» **TEXTO DE ORIGEM**:
++++++++++

Duas
tragédias em 5 anos: como os infortúnios recentes do Irã afetarão o futuro
político do país?
Em
2020, um ataque de drone eliminou o principal comandante militar iraniano,
Qassem Soleimani, causando enorme comoção no país. Pouco mais de cinco anos
depois, o Irã perde outra figura política importante, o presidente Ebrahim
Raisi, em um acidente de helicóptero próximo à fronteira com o Azerbaijão.
Verdadeiramente,
essas são duas tragédias que acometeram o país em um curto espaço de tempo. A
primeira, referente ao assassinato de Soleimani, fora planejada pela
administração americana – à época comandada por Donald Trump – enquanto a
segunda, envolvendo Raisi, trata-se de um infeliz acidente, cujas causas
deverão ser divulgadas no futuro.
Por
momento, especulações a respeito da participação de serviços secretos no evento
que causou a morte do presidente iraniano são não apenas infundadas, como
simplistas. É necessário aguardar até que o comitê investigativo do próprio Irã
emita sua palavra final a respeito do assunto.
No
entanto, fato é que a morte inesperada de Raisi trará certa instabilidade
temporária para as instâncias superiores de governo do país, que agora busca
determinar quem será a pessoa a ocupar o cargo da presidência, segundo mais
importante do Irã, atrás apenas do líder supremo, Ali Khamenei. Para além do
presidente, Teerã também deverá buscar um substituto para o cargo de ministro
das Relações Exteriores, dado que Hossein Amir-Abdollahian também morreu no
acidente.

++++++++++

» **SEÇÃO DE DADOS**:
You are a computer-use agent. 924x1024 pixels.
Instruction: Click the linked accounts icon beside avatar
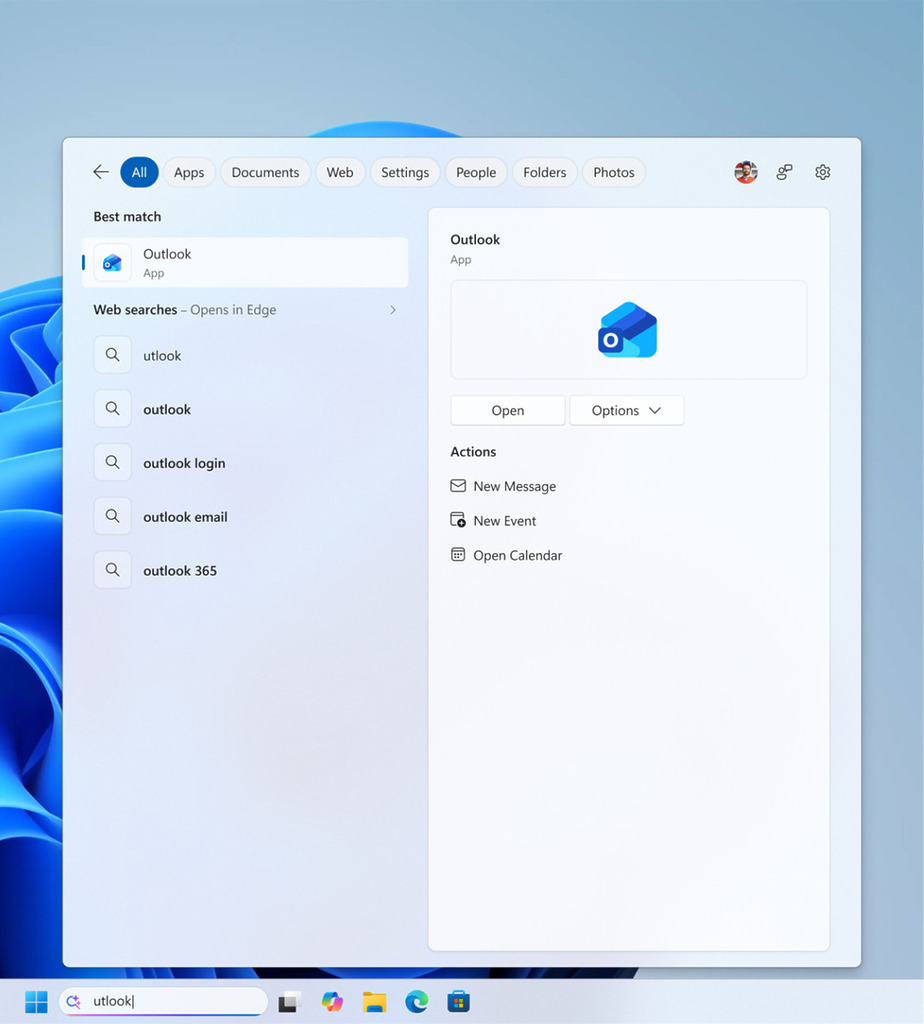click(x=784, y=172)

++++++++++

» **TAREFAS**:
- A) Segundo o texto sobre as tragédias do Irã, perto de qual fronteira caiu o helicóptero do presidente Ebrahim Raisi?
- B) Diga se cada afirmação abaixo está de acordo com o texto sobre as tragédias do Irã, respondendo sim ou não e citando as palavras decisivas do texto. (i) O assassinato de Soleimani foi planejado pela administração americana. (ii) O texto afirma que serviços secretos participaram da morte de Raisi. (iii) O ministro das Relações Exteriores também morreu no acidente.
- C) Prossiga com o texto sobre as tragédias do Irã a partir do ponto em que ele termina.
A listagem não tem nenhum papel aqui.

» **RESPOSTAS**:
- A) Perto da fronteira com o Azerbaijão.

- B)
(i) Sim: "A primeira, referente ao assassinato de Soleimani, fora planejada pela administração americana".
(ii) Não: "especulações a respeito da participação de serviços secretos no evento que causou a morte do presidente iraniano são não apenas infundadas, como simplistas".
(iii) Sim: "Hossein Amir-Abdollahian também morreu no acidente".

- C)
Diante
desse quadro de temporária instabilidade, como o futuro político do Irã pode
ser afetado? Em um primeiro momento, é possível dizer que não muito. Como
mencionado, o presidente do país possui o segundo cargo de maior importância no
sistema político iraniano, funcionando como uma espécie de executor especial
das diretrizes e das orientações do líder supremo, atualmente Ali Khamenei, que
ocupa a posição desde 1989.
No
mais, a morte de Raisi também não reverterá alguns dos principais
acontecimentos envolvendo o Irã ao longo dos últimos anos. Podemos citar nesse
sentido por exemplo 1) o (re)estabelecimento de contatos diplomáticos com a
Arabia Saudita patrocinada pela China; 2) a entrada do Irã no BRICS em 2024; e
3) a entrada do Irã na Organização para Cooperação de Xangai.
Para
além disso, o compromisso do Irã em apoiar a causa palestina contra Israel
também permanecerá inabalado. Afinal, nunca é demais lembrar que o confronto
atual envolvendo Israel e as forças do Hamas em Gaza vai muito além dos
interesses desses dois atores somente. Ele engloba na verdade uma série de
outras potências, em especial os Estados Unidos e o próprio Irã.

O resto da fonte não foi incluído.